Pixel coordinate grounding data
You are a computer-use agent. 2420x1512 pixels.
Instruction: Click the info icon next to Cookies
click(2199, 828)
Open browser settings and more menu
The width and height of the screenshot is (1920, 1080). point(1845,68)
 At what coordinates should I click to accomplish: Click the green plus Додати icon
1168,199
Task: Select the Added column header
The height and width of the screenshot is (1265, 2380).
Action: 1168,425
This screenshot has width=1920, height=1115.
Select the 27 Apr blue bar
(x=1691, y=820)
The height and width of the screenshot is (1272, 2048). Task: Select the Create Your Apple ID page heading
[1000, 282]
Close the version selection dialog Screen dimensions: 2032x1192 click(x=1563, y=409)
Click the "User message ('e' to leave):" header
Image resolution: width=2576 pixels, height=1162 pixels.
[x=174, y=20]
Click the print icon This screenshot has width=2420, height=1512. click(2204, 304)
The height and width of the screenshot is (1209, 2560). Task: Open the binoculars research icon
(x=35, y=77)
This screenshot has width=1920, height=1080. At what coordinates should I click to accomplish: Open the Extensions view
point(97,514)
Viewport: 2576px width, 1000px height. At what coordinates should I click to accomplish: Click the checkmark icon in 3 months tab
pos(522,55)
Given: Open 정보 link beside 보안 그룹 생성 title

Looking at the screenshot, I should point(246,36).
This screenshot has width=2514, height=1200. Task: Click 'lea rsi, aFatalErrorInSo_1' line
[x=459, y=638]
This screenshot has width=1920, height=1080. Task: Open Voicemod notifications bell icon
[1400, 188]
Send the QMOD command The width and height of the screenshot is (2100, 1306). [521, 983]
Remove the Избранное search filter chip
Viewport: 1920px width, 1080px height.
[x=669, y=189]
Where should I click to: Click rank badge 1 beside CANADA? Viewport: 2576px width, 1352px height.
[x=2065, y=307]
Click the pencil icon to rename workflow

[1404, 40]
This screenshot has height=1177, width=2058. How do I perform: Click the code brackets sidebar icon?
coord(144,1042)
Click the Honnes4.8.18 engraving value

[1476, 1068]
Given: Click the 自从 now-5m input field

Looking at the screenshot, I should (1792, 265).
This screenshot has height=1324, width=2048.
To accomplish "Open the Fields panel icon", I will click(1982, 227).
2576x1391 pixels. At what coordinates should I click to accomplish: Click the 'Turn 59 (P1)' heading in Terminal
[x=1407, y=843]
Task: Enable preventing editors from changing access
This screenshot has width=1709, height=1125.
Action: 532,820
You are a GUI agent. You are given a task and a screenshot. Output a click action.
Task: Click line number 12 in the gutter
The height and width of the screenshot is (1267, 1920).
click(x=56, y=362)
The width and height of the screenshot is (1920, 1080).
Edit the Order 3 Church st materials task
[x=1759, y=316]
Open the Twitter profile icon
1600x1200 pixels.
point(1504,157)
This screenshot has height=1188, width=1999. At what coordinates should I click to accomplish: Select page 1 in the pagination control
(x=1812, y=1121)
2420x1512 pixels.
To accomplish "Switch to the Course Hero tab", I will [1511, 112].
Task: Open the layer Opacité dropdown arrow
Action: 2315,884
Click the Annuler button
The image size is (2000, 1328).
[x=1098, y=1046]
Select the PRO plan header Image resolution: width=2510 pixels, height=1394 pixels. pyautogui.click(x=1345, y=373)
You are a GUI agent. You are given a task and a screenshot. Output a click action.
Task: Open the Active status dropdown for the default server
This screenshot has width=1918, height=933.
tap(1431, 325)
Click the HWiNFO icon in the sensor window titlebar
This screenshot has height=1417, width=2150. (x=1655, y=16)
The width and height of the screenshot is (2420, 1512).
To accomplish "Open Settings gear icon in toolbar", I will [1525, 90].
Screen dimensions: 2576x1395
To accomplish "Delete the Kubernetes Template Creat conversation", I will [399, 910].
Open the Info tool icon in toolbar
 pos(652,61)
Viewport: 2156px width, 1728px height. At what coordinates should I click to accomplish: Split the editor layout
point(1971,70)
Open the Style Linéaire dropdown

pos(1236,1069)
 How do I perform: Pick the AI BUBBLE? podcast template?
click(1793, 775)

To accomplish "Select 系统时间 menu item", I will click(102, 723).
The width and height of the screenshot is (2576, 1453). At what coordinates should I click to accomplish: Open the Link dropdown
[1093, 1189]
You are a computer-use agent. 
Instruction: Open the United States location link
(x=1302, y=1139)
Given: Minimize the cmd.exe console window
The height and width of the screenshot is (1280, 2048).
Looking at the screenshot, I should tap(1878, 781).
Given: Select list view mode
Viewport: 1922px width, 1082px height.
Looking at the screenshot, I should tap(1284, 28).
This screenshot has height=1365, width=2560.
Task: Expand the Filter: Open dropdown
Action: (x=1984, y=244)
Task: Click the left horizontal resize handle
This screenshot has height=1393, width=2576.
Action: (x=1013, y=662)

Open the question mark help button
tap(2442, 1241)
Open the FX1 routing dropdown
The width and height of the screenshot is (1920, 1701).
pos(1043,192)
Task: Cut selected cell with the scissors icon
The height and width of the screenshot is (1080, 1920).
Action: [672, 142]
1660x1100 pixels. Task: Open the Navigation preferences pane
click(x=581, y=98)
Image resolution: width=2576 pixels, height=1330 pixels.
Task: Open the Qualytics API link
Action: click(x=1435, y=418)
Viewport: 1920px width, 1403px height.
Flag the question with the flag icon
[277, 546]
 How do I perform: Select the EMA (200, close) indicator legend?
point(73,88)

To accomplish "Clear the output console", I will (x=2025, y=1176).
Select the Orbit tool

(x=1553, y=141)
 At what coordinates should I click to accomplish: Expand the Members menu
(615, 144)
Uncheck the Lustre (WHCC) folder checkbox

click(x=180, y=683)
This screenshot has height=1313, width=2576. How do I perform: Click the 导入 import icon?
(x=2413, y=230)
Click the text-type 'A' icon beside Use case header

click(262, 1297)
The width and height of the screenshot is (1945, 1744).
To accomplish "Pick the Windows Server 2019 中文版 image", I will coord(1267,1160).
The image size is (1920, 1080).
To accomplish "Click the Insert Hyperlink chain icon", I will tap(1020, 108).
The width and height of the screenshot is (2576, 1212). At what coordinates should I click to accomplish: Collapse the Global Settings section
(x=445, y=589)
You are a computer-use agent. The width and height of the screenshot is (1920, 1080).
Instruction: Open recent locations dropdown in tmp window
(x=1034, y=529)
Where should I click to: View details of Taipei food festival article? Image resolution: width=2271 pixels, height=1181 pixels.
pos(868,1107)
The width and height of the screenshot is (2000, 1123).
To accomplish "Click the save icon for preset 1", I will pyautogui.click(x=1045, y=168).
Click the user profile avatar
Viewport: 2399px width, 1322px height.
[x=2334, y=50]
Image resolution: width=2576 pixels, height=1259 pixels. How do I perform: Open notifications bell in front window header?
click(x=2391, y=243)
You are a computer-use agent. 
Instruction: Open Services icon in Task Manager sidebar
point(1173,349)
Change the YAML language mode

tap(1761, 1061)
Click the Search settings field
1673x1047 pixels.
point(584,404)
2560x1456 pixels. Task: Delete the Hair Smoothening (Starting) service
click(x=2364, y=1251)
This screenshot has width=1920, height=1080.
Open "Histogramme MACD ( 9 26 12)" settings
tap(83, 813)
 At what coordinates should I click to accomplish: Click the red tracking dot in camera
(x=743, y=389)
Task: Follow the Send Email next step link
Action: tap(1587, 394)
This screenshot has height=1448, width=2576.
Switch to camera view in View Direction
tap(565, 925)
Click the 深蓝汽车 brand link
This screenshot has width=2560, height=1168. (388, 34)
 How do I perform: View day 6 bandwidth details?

• [What you need to do]
For this exercise, find all lines in the records containing the word "computer" and copy them.

• [Result]
You are a computer-use agent. 2420x1512 pixels.
You are a computer-use agent. 
You are a computer-use agent. The width and height of the screenshot is (1920, 1080).
You are a computer-use agent. 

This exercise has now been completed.